Prompt:
The lines to extract begin at the line that contains "Where should I" and run through the last line of the listing; reproduce them exactly, minus any pictures.

Supplied records:
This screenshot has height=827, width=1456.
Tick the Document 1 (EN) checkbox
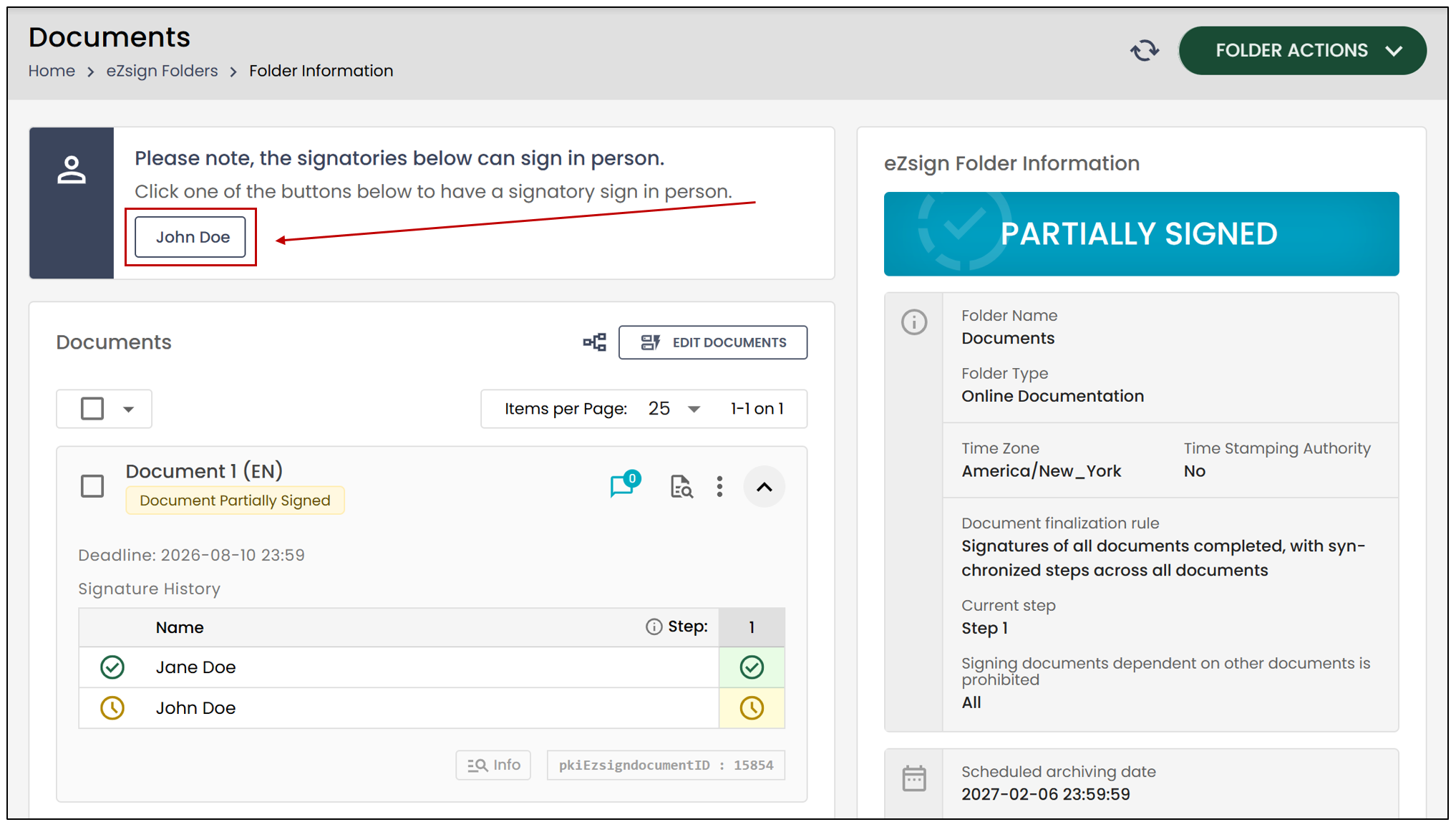coord(92,486)
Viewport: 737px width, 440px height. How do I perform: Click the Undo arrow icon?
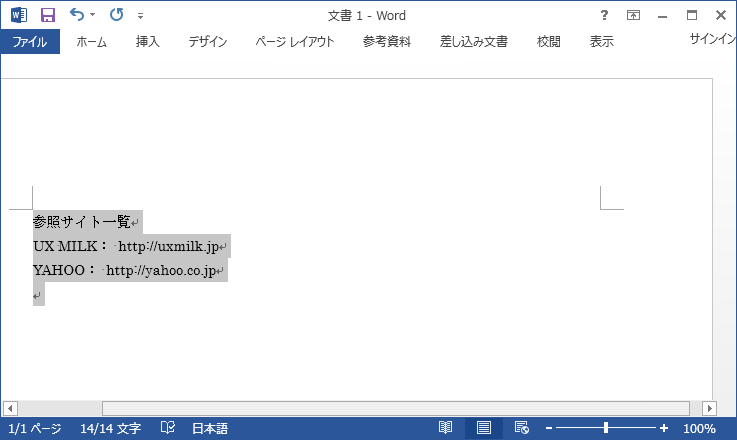click(77, 15)
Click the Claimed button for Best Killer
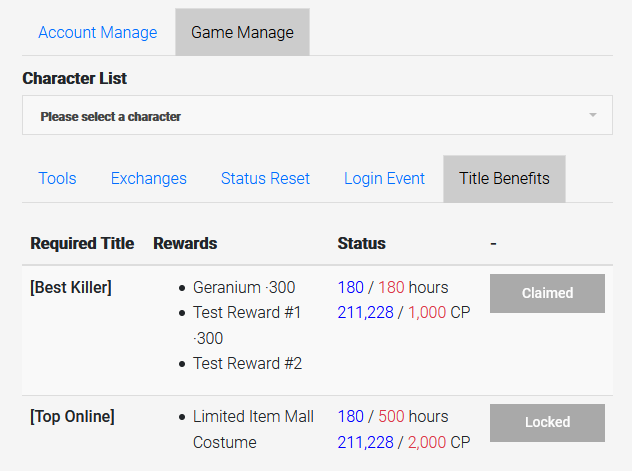Image resolution: width=632 pixels, height=471 pixels. click(547, 293)
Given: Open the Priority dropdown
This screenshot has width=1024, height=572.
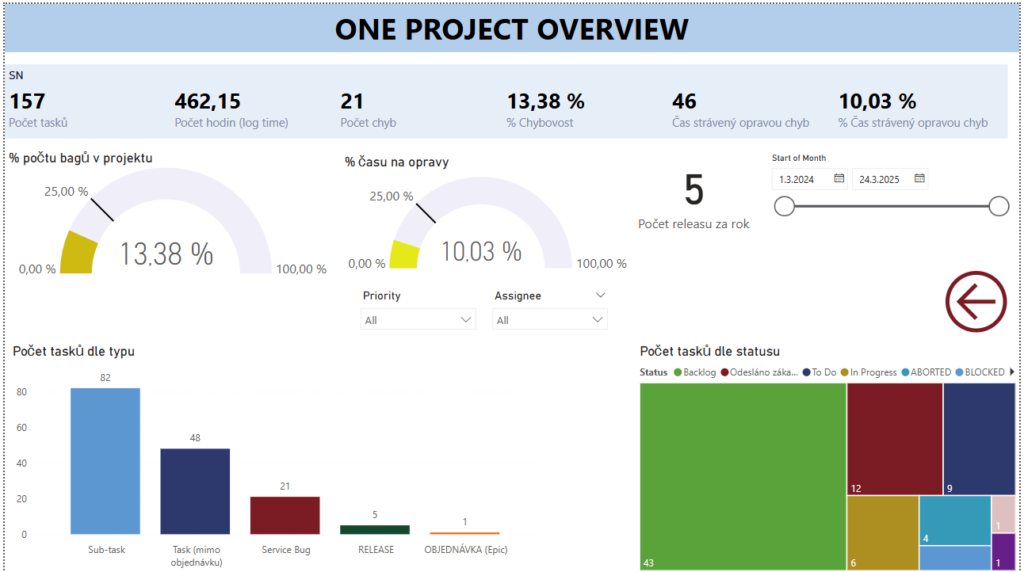Looking at the screenshot, I should [418, 320].
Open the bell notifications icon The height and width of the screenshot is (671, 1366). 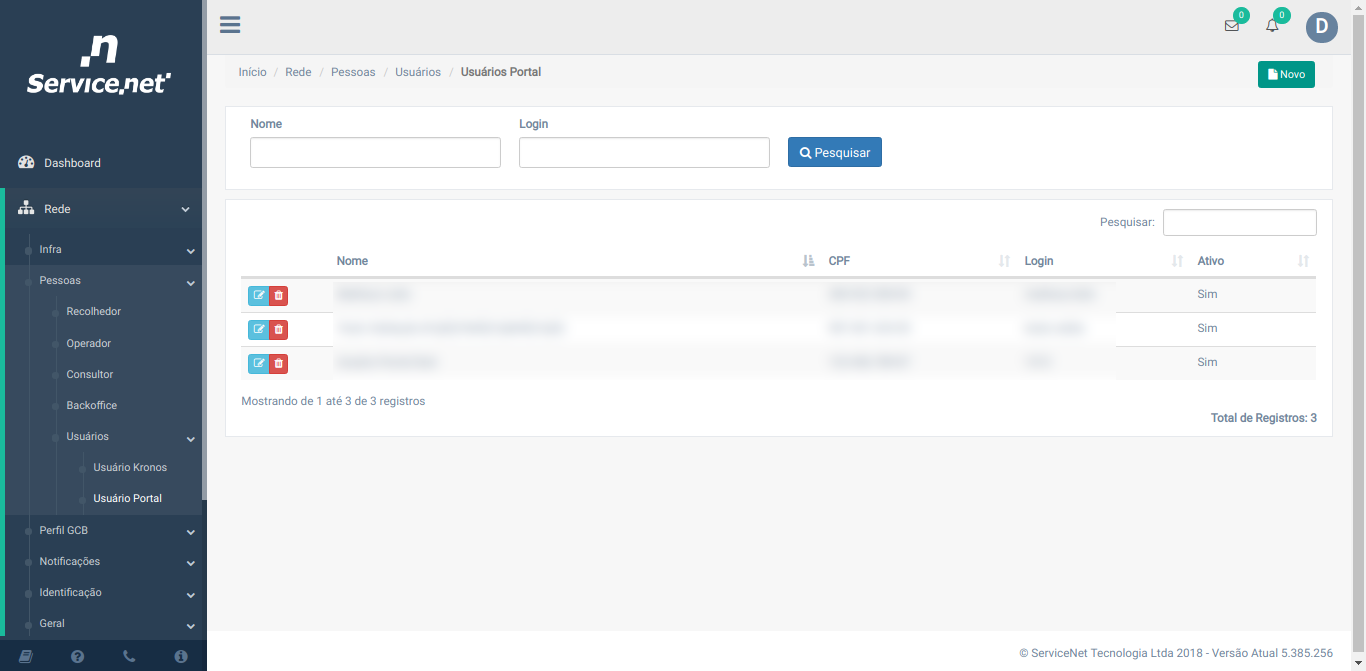pos(1272,26)
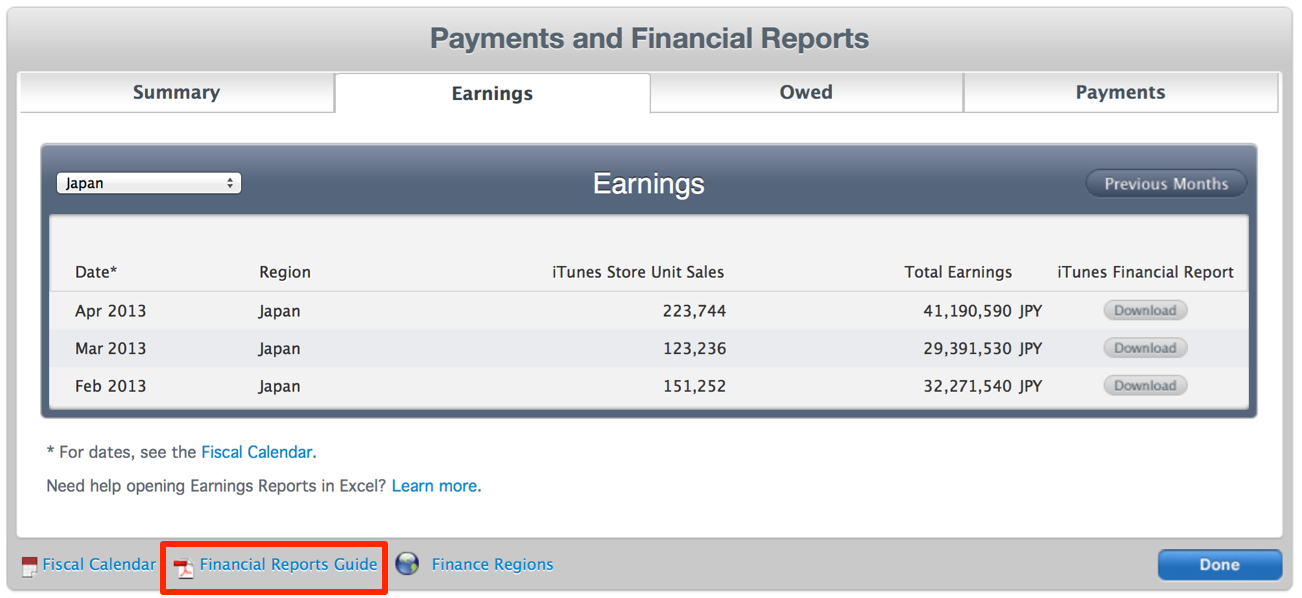Open the Finance Regions text link

click(492, 564)
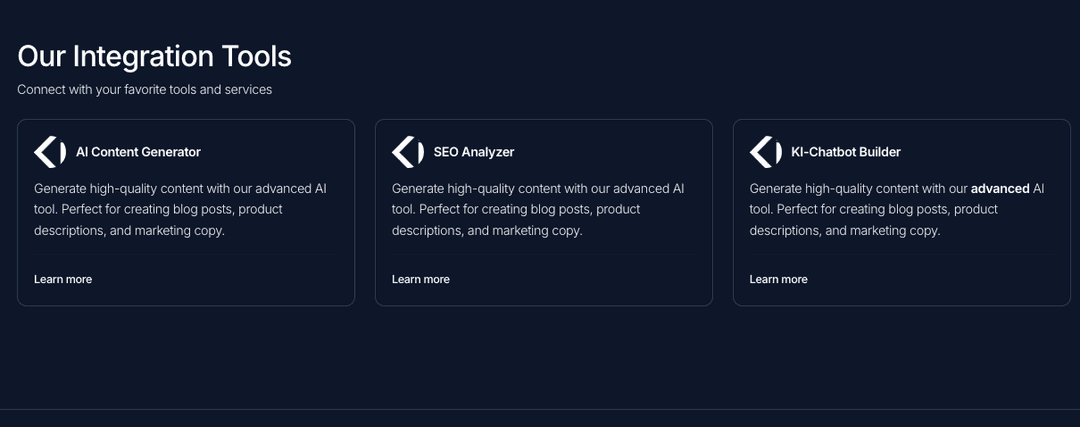Select the KI-Chatbot Builder title text
Screen dimensions: 1080x427
[846, 152]
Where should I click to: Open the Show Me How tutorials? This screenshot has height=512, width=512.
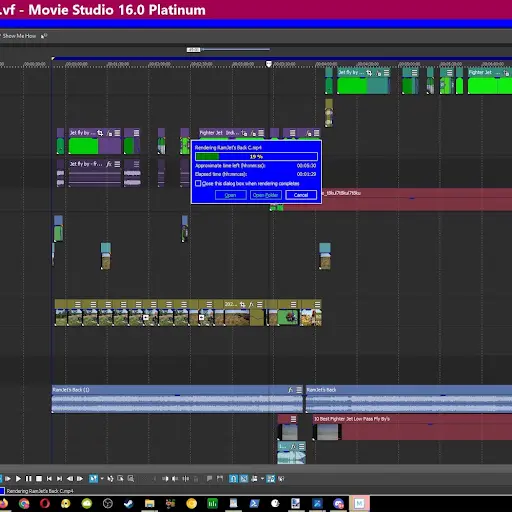click(19, 36)
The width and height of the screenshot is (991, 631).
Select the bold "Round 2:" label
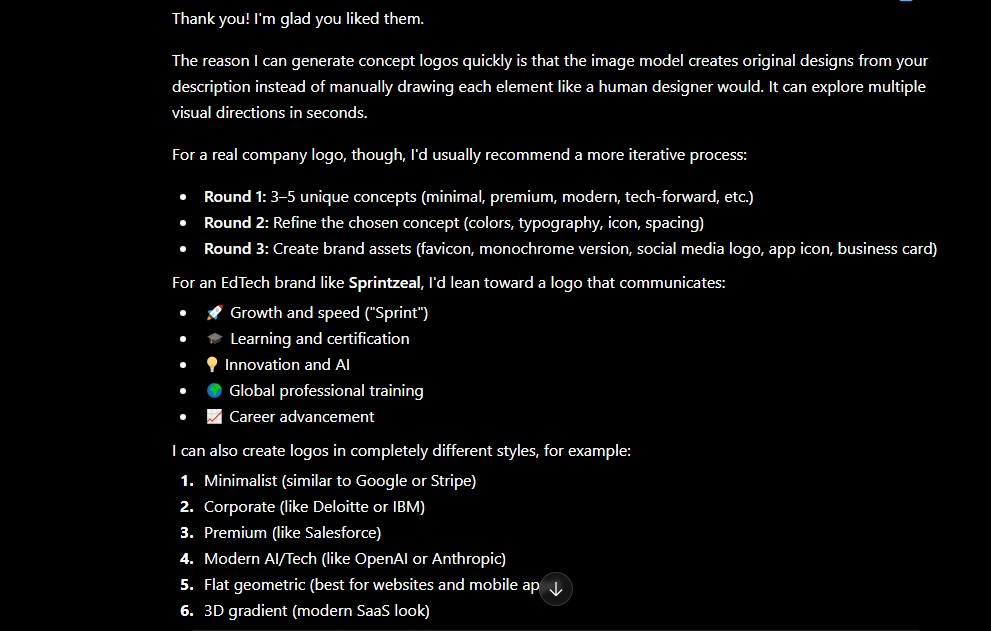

Exercise output:
Where should I click to: Open the Show Me How tutorials? This screenshot has height=512, width=512.
click(19, 36)
The width and height of the screenshot is (991, 631).
Select the bold "Round 2:" label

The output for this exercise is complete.